Local data stays on your device until you reset it in the app or uninstall the app. Server-side account and game data is stored for as long as your account exists and is deleted when you delete your account (see 5.7). Push tokens are removed as soon as you disable notifications or delete your account. Server log files of our backend provider are kept briefly for abuse and error analysis and deleted regularly.

5.9 Minimum age

The app is not directed at children under 16. Users under 16 need the consent of a parent or guardian to use the online features.

6. Contacting us

If you contact us by email or via the contact form, we process the information you provide (name, email address, subject and content of the message) solely to handle your enquiry. The legal basis is Art. 6(1)(b) GDPR where your enquiry relates to a contract, and otherwise Art. 6(1)(f) GDPR (legitimate interest in responding to enquiries). When you submit the form, your details are processed via our host's servers and delivered to us by email; the transmission is encrypted (TLS). Providing your data is voluntary, but without it we cannot answer your enquiry. The data is deleted once it is no longer needed to handle your request and no statutory retention obligations apply.

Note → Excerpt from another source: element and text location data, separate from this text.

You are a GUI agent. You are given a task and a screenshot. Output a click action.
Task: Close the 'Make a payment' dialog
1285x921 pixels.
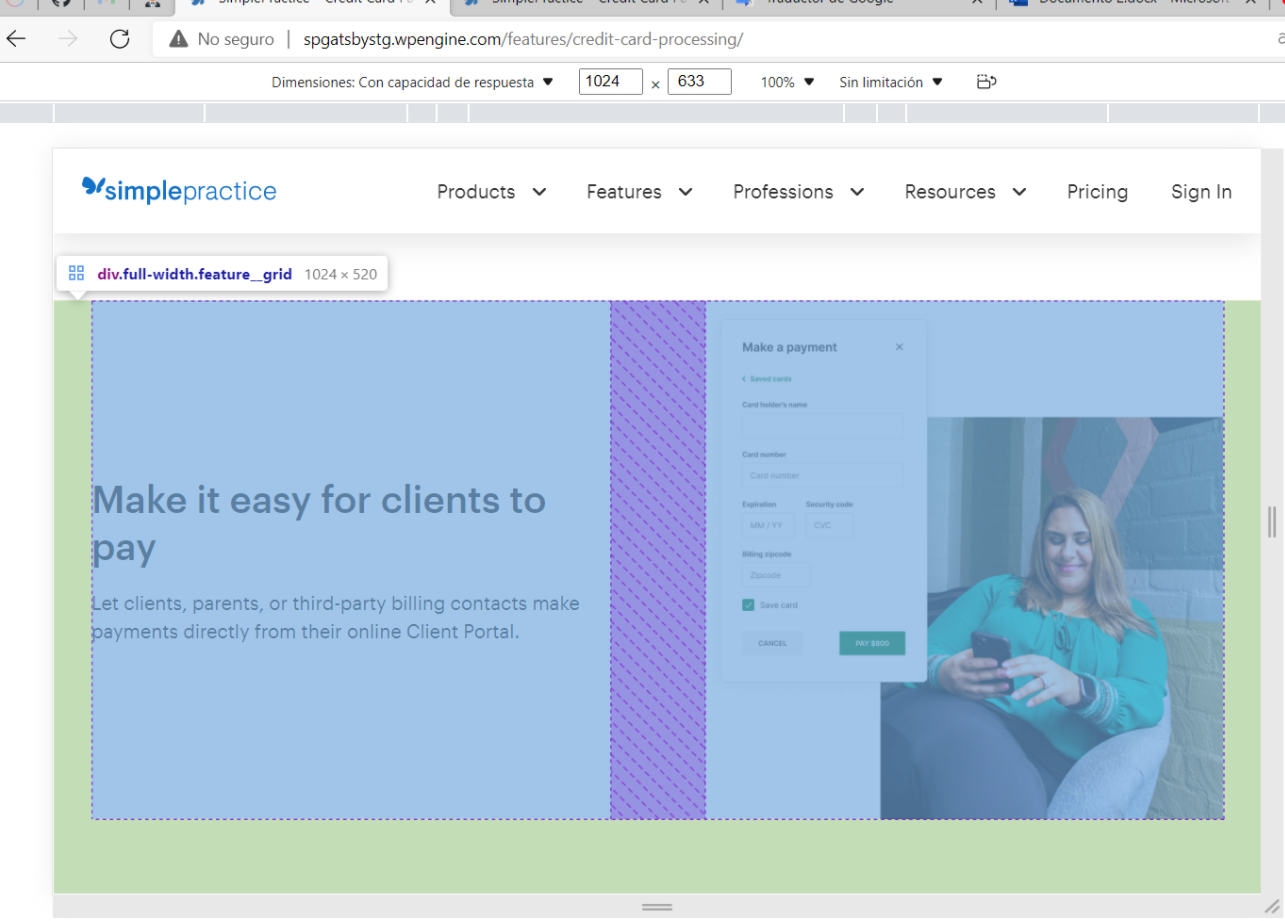pos(898,346)
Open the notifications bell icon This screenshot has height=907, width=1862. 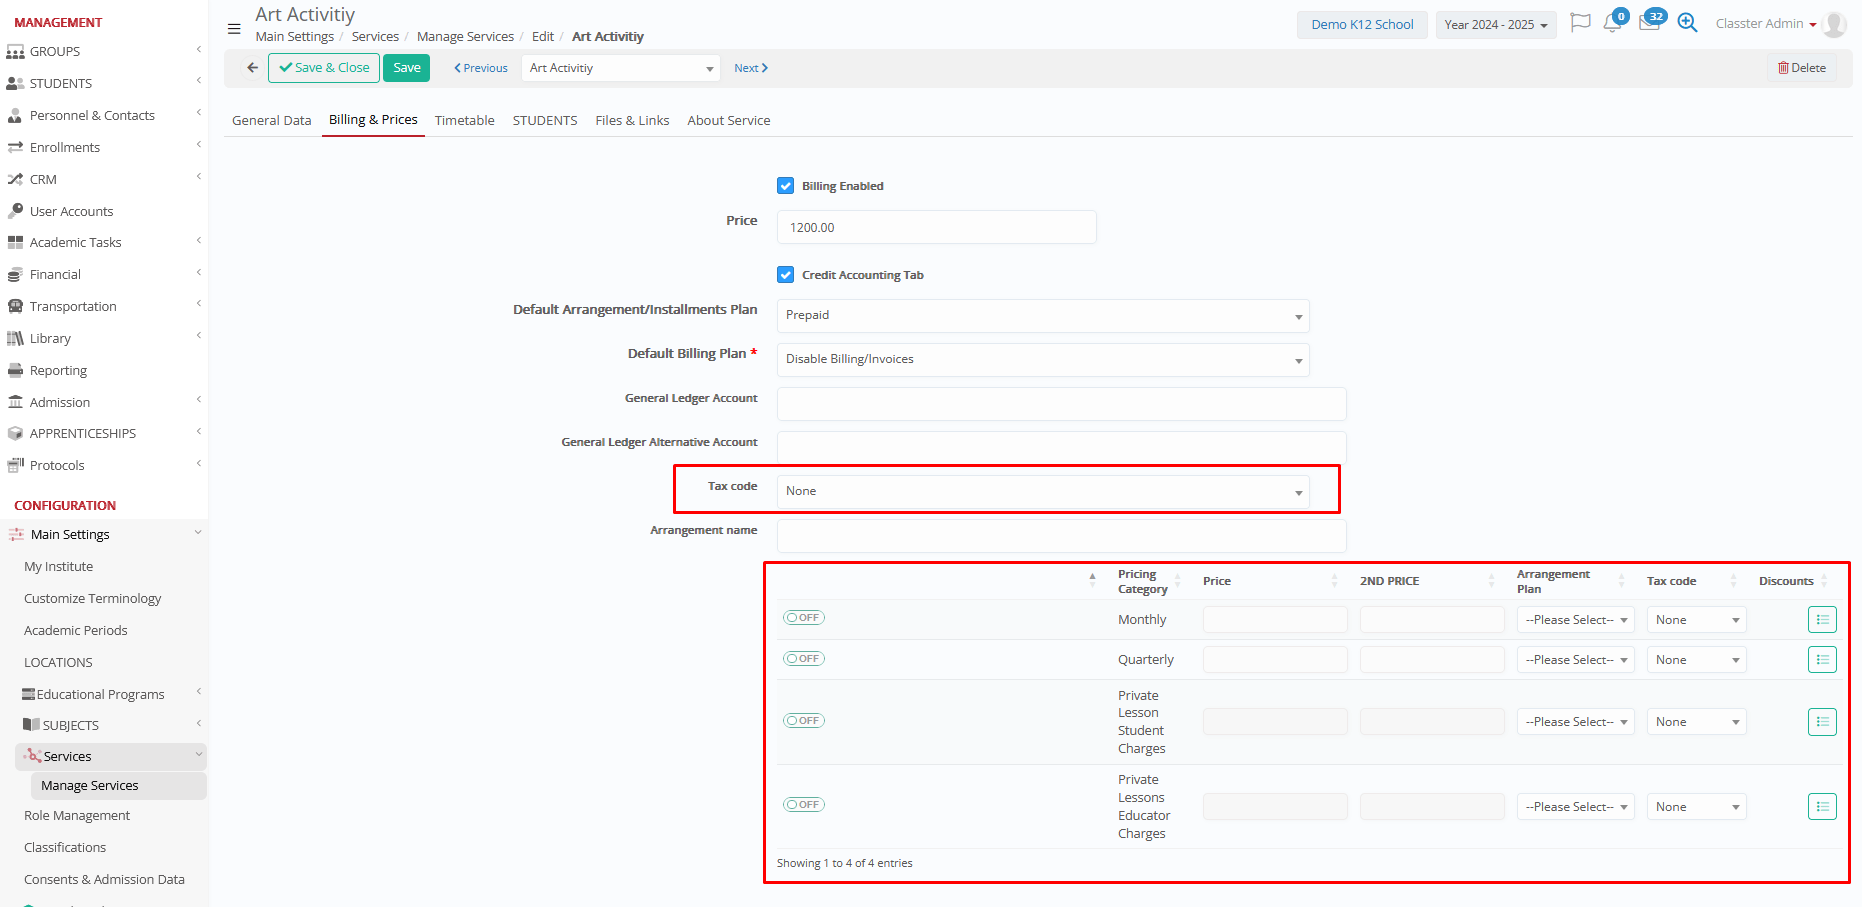[1612, 23]
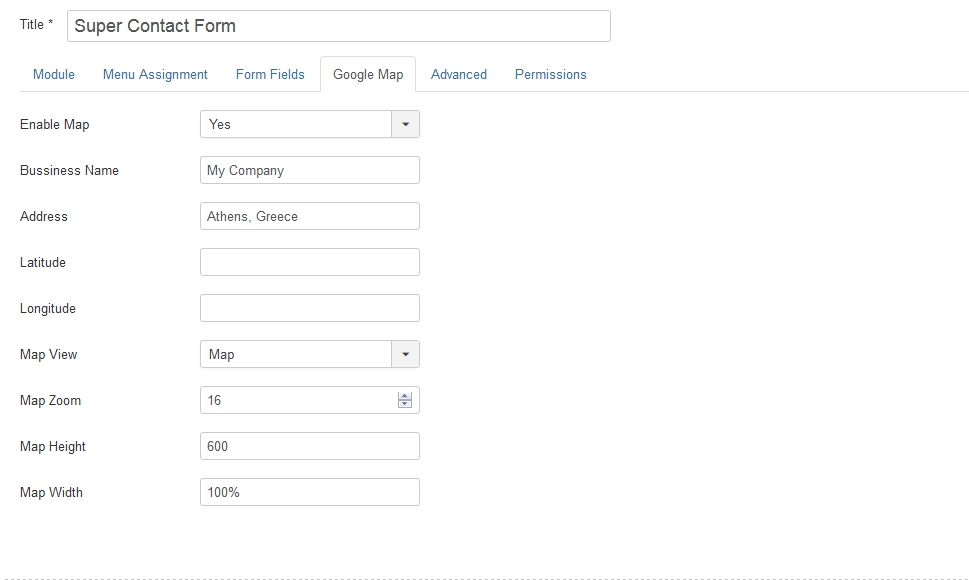
Task: Click the Bussiness Name input field
Action: click(310, 170)
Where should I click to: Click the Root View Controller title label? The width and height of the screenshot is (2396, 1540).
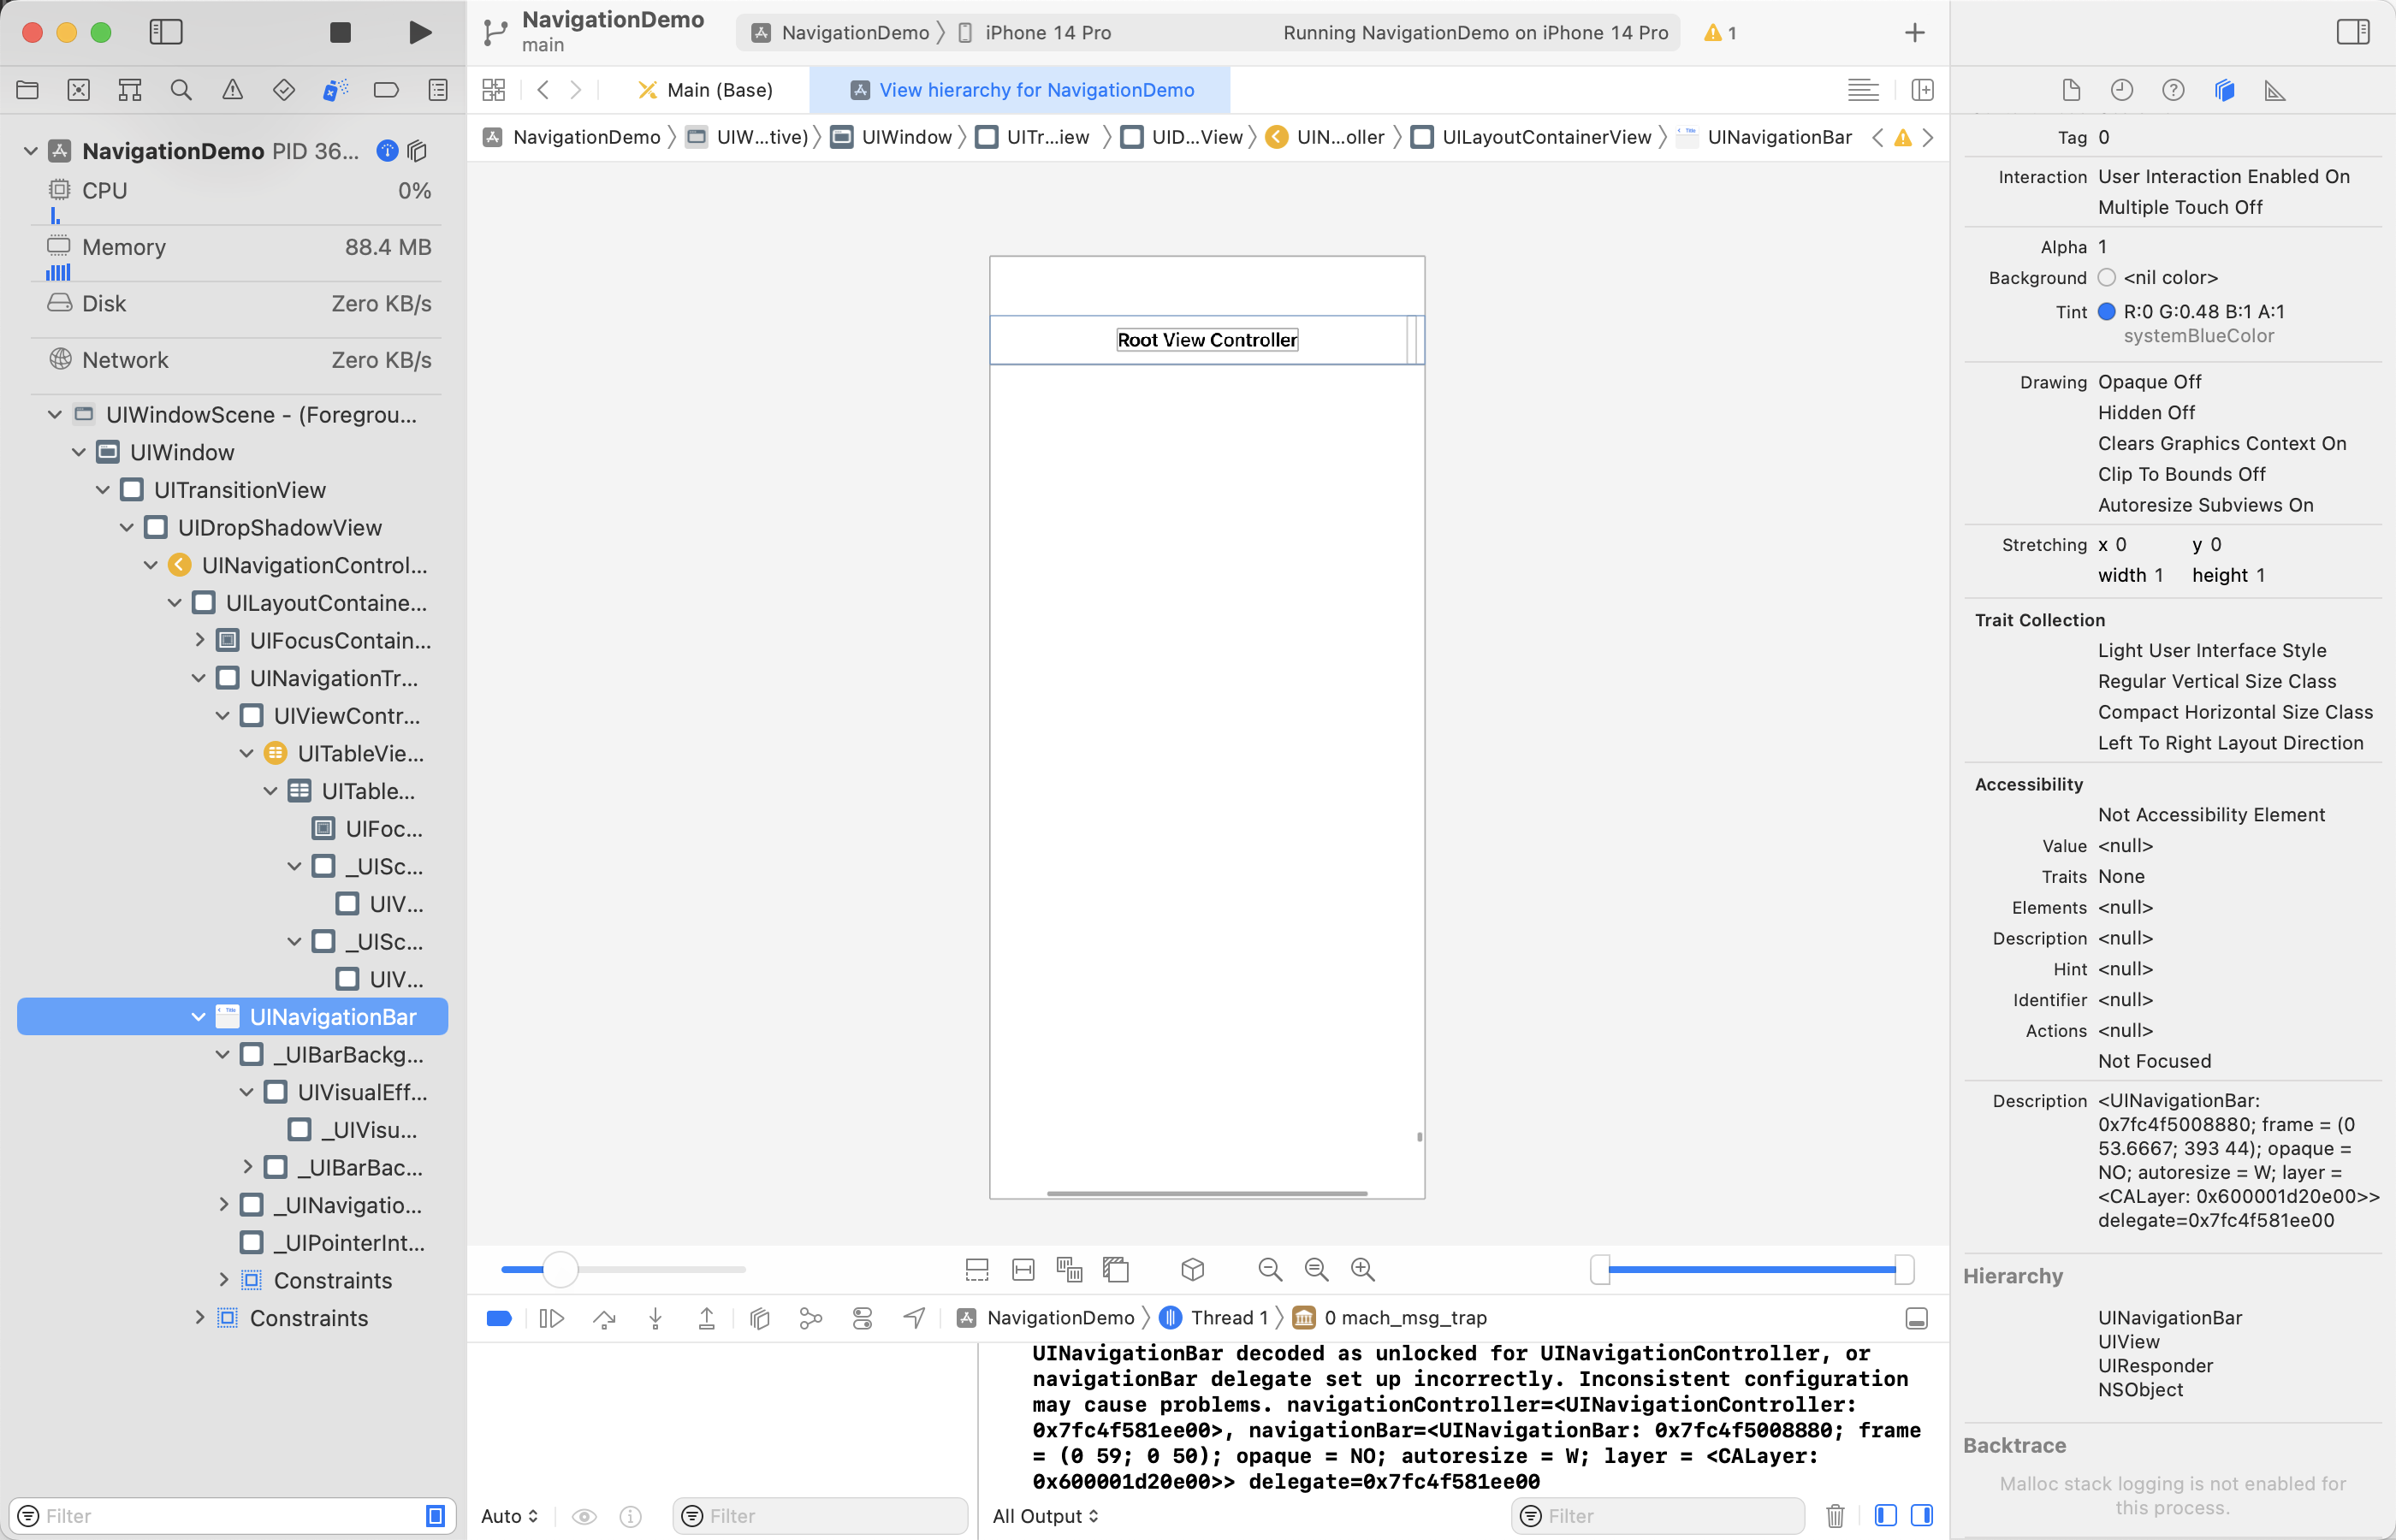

7. Third-country transfers and profiling

No transfer of your data to countries outside the EU/EEA takes place via this website. For data processing in the app, section 5.6 applies (transfer to processors, including in the USA, on the basis of the EU Standard Contractual Clauses). No automated decision-making, including profiling, takes place.

8. Your rights

You have the right to access (Art. 15 GDPR), rectification (Art. 16), erasure (Art. 17), restriction of processing (Art. 18), data portability (Art. 20) and to object to processing based on legitimate interests (Art. 21 GDPR). Where processing is based on your consent (e.g. push notifications, personalized advertising), you can withdraw it at any time with effect for the future (Art. 7(3) GDPR), without affecting the lawfulness of processing carried out until then. You also have the right to lodge a complaint with a data protection supervisory authority (Art. 77 GDPR).

9. Status

July 2026. This policy is updated when the app or website changes. This English translation is provided for convenience; in case of doubt the German version applies.